Internal and external expectations
But where any company looking to trade on its family roots has to tread carefully is that there is no guarantee that customers will only take away the warm feelings that "family" creates. Companies can't tell customers what to think. Rather, their experience of dealing with that business will dictate whether they have positive feelings or not for the organisation.

"For example, if the company has a reliability issue, [customers] may say 'as a family business you're not really serious so it's no wonder the product doesn't work'," says Levy. It might be used as an excuse or reason for the customer's negative feeling about the company.

"Also, if you play on the family credentials, you have to be sure that the ways people expect a family business to be run are true. You're playing on certain expectations about how it is run, how it looks after its employees, etc."

While a family-owned status can free companies from the constraints of meeting shareholders' needs and thus mean that those leading the company have the interests of the business ahead of furthering their own careers, there can be some reluctance to promote the ownership aspect for fear of being seen as guilty of nepotism.

"There can be a degree of nervousness about the perception of nepotism, and some companies are embarrassed, particularly in international markets, that they are privately owned and the family is keeping control," says Hales.

But it shouldn't be forgotten that family brand attributes are relevant both externally and internally for a company, and that the "employee brand" is also important to consider. Personal values in a business can have an enormous influence and benefit on the culture and internal brand.

Angus Porter, global chief executive officer of Added Value Group, a brand development consultancy, is a former Mars marketeer.
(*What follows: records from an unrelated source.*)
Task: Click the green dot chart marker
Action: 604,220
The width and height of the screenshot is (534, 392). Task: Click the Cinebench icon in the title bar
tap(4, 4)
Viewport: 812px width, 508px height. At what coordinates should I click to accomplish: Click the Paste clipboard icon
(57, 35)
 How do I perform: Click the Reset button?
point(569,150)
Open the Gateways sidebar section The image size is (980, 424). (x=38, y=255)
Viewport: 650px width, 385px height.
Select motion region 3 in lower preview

He says: "Mars is an example of a business where family ownership is deliberately down-played in its marketing, largely because the Mars family values its privacy highly. If asked, most consumers would say the Mars chocolate bar is named after the planet.
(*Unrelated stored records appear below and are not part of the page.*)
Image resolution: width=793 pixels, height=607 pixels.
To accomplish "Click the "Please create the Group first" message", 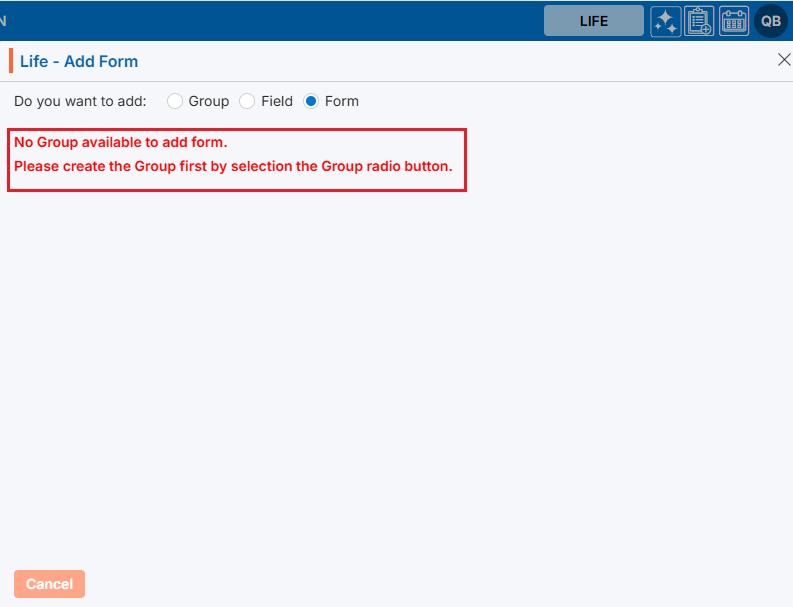I will [x=233, y=166].
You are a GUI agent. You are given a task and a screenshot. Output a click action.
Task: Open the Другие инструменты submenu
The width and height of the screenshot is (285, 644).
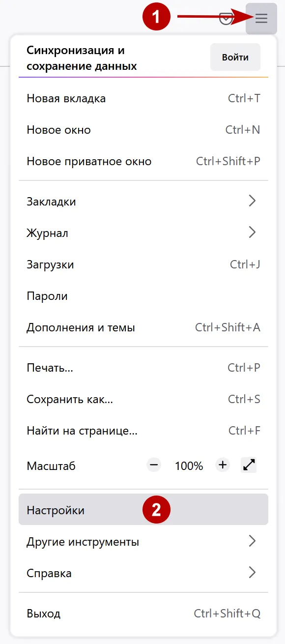point(83,541)
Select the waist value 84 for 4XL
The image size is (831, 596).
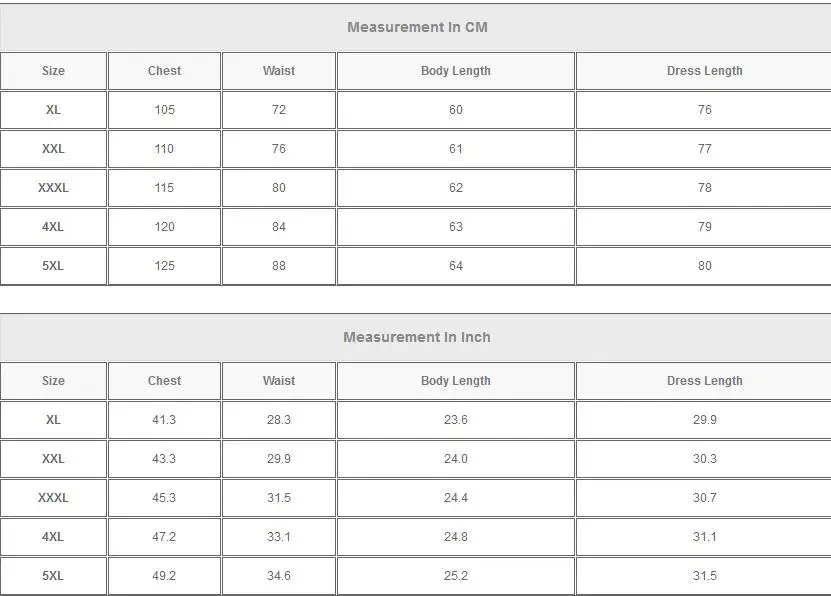(279, 227)
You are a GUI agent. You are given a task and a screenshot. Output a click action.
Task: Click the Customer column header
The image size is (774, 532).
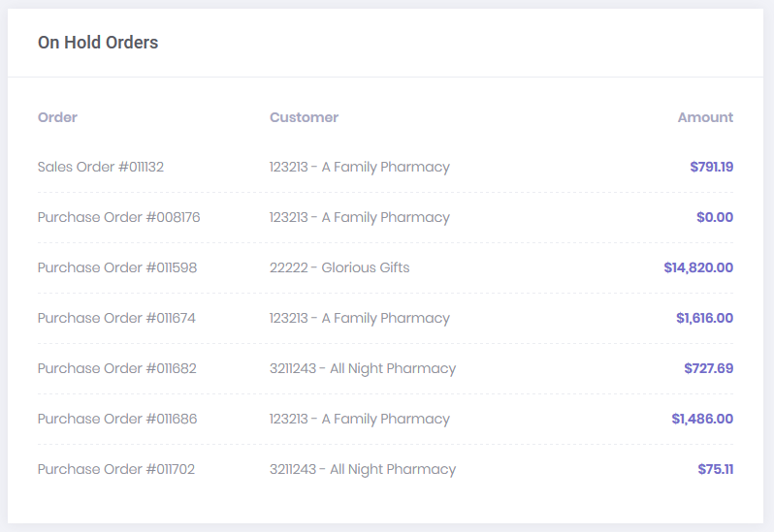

"But where family ownership has been really important for Mars is in establishing a culture and set of values, which have guided and inspired the organisation in a consistent and abiding way. Eight years after leaving the company, I can still recite Mars's five employee principles – freedom, efficiency, mutuality, responsibility and quality – and can even make a decent fist of explaining each of them."

SC Johnson is a similarly interesting example. While some argue that in a sector dominated by multinational brands, it does well to use its family background to distinguish itself, others think its products do not stand out enough in their style of packaging, for example, for the family aspect to be used as a point of difference. But like Mars, its style of leadership, culture and behaviours are very strongly defined by its family owners – to the degree that, despite its size, it maintains a family feel, and for employees, meeting one of the family members is a huge privilege.

While there are pros and cons for these types of businesses in building or using the family connection when promoting a brand, the issue for each company is whether there is a tangible benefit in communicating the background and ownership of the business to customers. In each case they need to look at what brand attributes "family" is associated with and whether that is relevant and beneficial to their business. But what they can't do is assume that only the positive connotations of family will be taken on by their customers.